Nielsen later released an interesting market forecast that included the major retail grocery trends we’ll be seeing before 2015. My favorites:
• “Mass supercenters . . . will be the big winners.”
• “The big will get bigger.”
• “Holograms to interact with shoppers.”
What can possibly make purchasing convenience foods more convenient for the Magic-Bullet types? Try a giant supermarket where you can buy any packaged food under the sun — with a helpful, futuristic hologram as your guide.
I can see it all now: It’s the year 2015. I pull into a mass supercenter and strap myself into a giant CamelBak (one of those backpack canteens long-distance runners use — the kind with a tube that loops around the front). Clearly, I’m going to be here a while.
I get a grocery cart the size of a casket (check out Steven E. Landsburg on Slate.com for great theories about why grocery-store shopping carts have tripled in size since 1975) and head into the megastore.
I reflect on the fact that it used to be big, back in 2011, when I thought I knew what big was, but then it got much bigger.
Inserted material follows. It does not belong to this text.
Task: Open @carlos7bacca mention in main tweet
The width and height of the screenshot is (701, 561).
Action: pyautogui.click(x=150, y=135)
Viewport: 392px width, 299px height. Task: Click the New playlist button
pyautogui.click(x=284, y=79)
According to my map, there’s a produce section somewhere in the back of the store, but I’ll have to make my way through towering aisles of boxed meals first. The curvature of Earth prevents me from seeing the
frozen-foods section, but I set off toward it anyway, propelled by faith and the promise of mega-bargains.
When I arrive at the 9 acres of frozen foods, the ubiquitous cameras zoom in to determine my shopping type: I’m a Magic Bullet.
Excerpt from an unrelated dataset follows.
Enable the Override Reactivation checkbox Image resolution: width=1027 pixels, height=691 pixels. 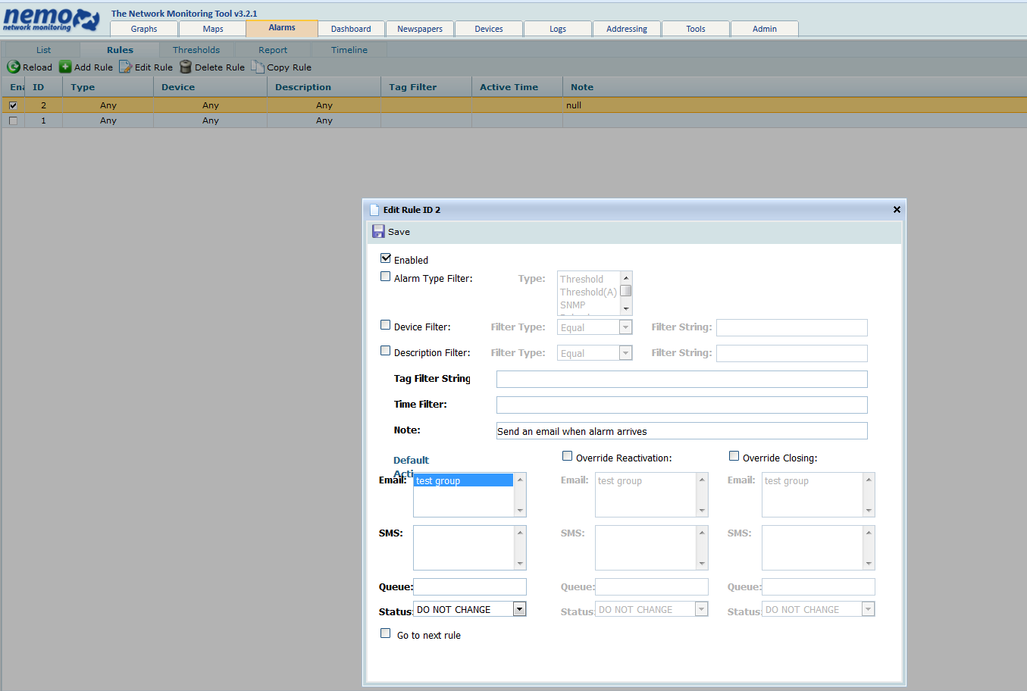click(567, 456)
The holograms leap to life. “Fake Egg McMuffin?” coos a Brad Pitt lookalike. “Indulge! You deserve it! You take care of everyone, but who takes care of you? This breakfast sandwich, that’s who! Doesn’t it remind you of your uncomplicated youth in the bucolic past when everything was easier?”
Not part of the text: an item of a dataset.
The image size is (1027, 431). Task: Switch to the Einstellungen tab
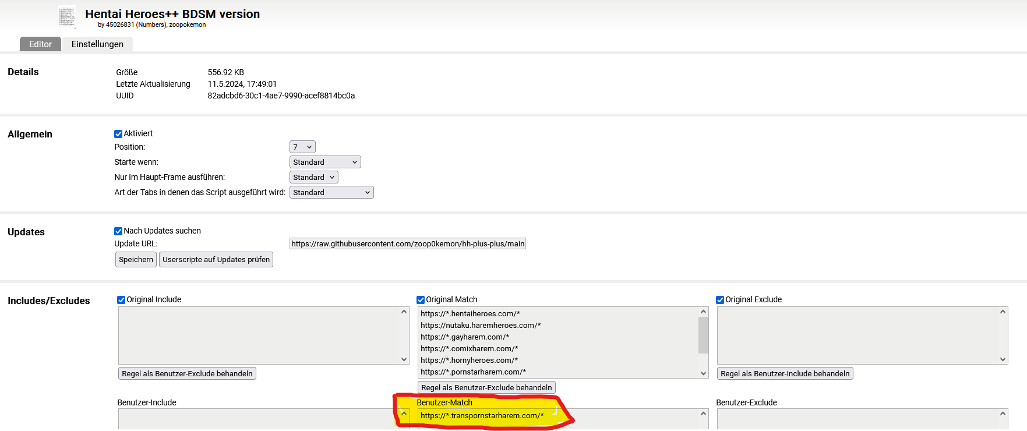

He is interrupted by a hologram in yoga sweats: “Açai berry waffle breakfast pizzas are so good for you, they’re like going to an instructor-level yoga class! If you have two, you’ll be twice as healthy!”
I note that they both make good points, and load a gross of each into my cart. As I continue my long march toward the produce, I only regret that there’s not enough room in my casket for single-serve diet entrées, because I’m told that if I ate enough of those I’d be as healthy as a marathon runner.
I kid. But, you know, I’m also a little serious. It’s hard not to notice the stark differences between not-so-bright mastodons and oh-so-bright people. Mastodons roamed the earth for some 40 million years; we’ve been here for, depending on how you want to calculate it, a percentage or two of that. Mastodons had it pretty well figured out: Eat plants and get a lot of exercise.
Many scientists think that the reason there are no more mastodons is because human beings hunted them to extinction. Why would we do that? Because we’re smart, and we can figure out almost anything — after all, we have collectively defeated mastodons and gravity (with rockets, airplanes and skyscrapers), and now seem to have focused most of our energies toward defeating ourselves.
Not that I have all the answers. As I mentioned, I’m someone who has a freezer drawer permanently frozen to the freezer. I do realize that I could defrost the thing and benefit my day-to-day life, but instead I prefer to convince myself that somehow the problem is going to fix itself. Does this make me an Eat, Drink and Be Merry type? Or just human?
Because I am human, there’s a bright side to all of this: I have the ability to recognize the bizarre contradictions in my life, and I can change.
So maybe there will be one more big new development in the world of deeply frozen things: Local woman sees herself acting against her own best interest and changes. Perhaps I’ll start with my own archeological excavation — an inventory of my freezer drawer.
Dara Moskowitz Grumdahl is a James Beard Award-winning food and wine writer.